コラム

パーキンソン症候群

2023.10.13

特発性正常圧水頭症に対するタップテストは施行後24~48時間後に行う!

特発性正常圧水頭症(iNPH)に対するタップテスト後の評価はどのタイミングで行っているでしょうか?「特発性正常圧水頭症診療ガイドライン第3版」の「脳脊髄液排除試験」の項目にも適切な評価時間の記載はありません.教室メンバーに確認したところ,施行当日,もしくは2-3日後,複数回の評価をしているなどで統一はされていないようでした.ほかの業務の都合なども影響するのかなと思いました.

イタリアからiNPHに対する歩行解析のメタアナリシスが報告されています.527名の患者を含む17件の研究が選択されています.重要な点として,タップテストとシャント術による種々の歩行パラメーターの改善が示されています.興味深いのは「シャント術はタップテストと比較してより有意な改善を認めること」で,脳脊髄液ドレナージ時間の延長がiNPHの病態に対して,より良好な効果を及ぼすことが推測されます.
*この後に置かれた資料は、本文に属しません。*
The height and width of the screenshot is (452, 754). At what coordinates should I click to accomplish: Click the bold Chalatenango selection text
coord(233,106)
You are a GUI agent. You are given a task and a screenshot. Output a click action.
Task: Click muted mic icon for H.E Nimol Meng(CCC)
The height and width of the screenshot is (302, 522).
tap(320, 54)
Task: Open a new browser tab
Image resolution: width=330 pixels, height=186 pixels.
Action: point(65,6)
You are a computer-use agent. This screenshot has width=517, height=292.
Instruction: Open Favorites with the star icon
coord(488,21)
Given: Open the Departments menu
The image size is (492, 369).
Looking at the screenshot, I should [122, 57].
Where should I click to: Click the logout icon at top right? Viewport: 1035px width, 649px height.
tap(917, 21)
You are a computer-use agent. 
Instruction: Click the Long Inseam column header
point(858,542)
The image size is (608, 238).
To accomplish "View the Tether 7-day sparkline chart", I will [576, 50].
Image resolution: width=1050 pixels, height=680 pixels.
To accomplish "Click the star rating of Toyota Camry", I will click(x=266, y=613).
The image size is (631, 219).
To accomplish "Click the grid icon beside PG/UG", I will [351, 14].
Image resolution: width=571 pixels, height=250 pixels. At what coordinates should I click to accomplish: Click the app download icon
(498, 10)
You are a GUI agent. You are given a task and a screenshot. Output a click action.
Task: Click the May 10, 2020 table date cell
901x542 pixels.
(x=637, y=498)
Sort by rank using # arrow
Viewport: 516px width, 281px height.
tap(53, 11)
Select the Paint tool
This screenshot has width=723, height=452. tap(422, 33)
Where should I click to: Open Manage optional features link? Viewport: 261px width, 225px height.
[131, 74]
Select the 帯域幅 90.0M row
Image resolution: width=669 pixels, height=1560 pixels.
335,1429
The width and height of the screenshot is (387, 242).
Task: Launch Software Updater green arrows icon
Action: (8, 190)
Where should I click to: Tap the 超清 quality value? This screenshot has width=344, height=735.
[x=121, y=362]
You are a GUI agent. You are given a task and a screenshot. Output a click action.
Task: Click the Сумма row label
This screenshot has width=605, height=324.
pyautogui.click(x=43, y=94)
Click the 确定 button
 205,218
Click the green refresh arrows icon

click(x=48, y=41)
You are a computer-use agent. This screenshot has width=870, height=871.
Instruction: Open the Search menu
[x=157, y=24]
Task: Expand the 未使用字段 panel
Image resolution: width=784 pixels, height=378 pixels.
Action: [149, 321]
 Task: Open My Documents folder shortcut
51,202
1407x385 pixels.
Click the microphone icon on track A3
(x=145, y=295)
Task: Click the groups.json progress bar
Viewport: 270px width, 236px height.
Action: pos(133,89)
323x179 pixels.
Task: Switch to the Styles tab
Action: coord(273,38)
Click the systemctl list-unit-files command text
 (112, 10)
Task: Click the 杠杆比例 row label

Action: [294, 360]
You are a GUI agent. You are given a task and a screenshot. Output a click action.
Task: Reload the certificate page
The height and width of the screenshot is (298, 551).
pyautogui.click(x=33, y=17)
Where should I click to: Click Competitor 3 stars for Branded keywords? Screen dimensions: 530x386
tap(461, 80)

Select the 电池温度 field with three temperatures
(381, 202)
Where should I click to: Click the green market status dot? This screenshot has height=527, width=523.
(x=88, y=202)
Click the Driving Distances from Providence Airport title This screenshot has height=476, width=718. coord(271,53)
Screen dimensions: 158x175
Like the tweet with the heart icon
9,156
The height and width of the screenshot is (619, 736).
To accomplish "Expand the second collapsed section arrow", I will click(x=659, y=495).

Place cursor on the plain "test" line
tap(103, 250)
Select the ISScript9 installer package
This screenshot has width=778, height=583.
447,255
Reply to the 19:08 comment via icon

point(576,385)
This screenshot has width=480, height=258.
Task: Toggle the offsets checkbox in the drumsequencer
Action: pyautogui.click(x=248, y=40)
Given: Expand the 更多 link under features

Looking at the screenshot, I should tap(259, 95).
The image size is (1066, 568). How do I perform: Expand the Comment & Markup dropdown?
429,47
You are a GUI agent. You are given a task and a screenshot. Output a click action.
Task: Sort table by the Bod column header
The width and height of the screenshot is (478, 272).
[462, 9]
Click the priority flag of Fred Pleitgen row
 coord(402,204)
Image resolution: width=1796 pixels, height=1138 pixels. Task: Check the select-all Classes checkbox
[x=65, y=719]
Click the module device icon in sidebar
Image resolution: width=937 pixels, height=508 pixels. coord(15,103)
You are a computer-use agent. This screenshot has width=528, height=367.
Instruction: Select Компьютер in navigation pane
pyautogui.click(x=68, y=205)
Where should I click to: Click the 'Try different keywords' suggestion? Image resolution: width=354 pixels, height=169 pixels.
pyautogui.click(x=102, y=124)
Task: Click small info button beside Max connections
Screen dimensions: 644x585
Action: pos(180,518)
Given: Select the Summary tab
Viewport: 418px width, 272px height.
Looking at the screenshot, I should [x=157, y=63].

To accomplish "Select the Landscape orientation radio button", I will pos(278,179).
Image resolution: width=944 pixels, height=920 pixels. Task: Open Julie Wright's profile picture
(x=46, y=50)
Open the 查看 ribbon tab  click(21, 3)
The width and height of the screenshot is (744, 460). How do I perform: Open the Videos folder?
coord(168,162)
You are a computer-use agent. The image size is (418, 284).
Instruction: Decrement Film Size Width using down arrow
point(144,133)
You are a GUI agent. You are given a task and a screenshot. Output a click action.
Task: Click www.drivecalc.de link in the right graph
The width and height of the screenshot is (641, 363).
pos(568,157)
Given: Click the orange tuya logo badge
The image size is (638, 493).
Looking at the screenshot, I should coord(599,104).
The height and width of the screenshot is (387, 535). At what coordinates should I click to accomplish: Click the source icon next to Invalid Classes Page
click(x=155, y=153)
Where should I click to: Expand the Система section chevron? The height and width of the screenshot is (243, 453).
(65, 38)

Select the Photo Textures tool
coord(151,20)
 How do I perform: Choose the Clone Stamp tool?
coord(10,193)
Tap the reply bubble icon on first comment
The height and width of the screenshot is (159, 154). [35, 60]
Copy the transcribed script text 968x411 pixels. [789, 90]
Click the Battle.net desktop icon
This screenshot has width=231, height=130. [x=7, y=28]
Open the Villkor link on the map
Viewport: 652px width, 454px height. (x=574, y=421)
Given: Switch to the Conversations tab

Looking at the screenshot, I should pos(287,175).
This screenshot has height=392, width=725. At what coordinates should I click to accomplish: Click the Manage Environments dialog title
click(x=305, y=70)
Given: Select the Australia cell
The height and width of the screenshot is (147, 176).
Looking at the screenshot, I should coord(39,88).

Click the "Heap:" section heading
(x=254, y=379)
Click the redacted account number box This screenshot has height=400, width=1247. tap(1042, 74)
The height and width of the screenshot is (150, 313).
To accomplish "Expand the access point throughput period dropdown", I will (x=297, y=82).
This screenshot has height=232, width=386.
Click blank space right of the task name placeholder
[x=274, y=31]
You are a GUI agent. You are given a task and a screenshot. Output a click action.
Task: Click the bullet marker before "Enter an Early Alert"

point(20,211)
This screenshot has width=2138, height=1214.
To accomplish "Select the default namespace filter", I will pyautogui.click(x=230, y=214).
この研究で最も印象的であったのは,メタ回帰分析により「タップテスト後の歩行速度の改善は術後24~48時間でプラトーに達すること」が示されたことです. またタップテスト後の評価タイミングに関して,2~72時間と高度の異質性があること(バラバラであること)を示しており,冒頭で述べた評価時間が定まっていない現状を実証しています.いくつかの研究では,異なるタイミングでタップテスト後の評価を繰り返すことを提案しています.しかし,今回の研究結果から,プラトーに達する24~48時間後が最適なタイミングであると著者は述べていますので,このワンポイントで良いのかもしれません.少なくともテスト後90~100時間でベースラインに戻ることから,この時期はやめたほうが良いですし,テストの同じ日に効果を評価するというやり方もシャント術候補者を見落としてしまう可能性があります.少なくとも24~48時間の評価は1回行うべきと考えられます.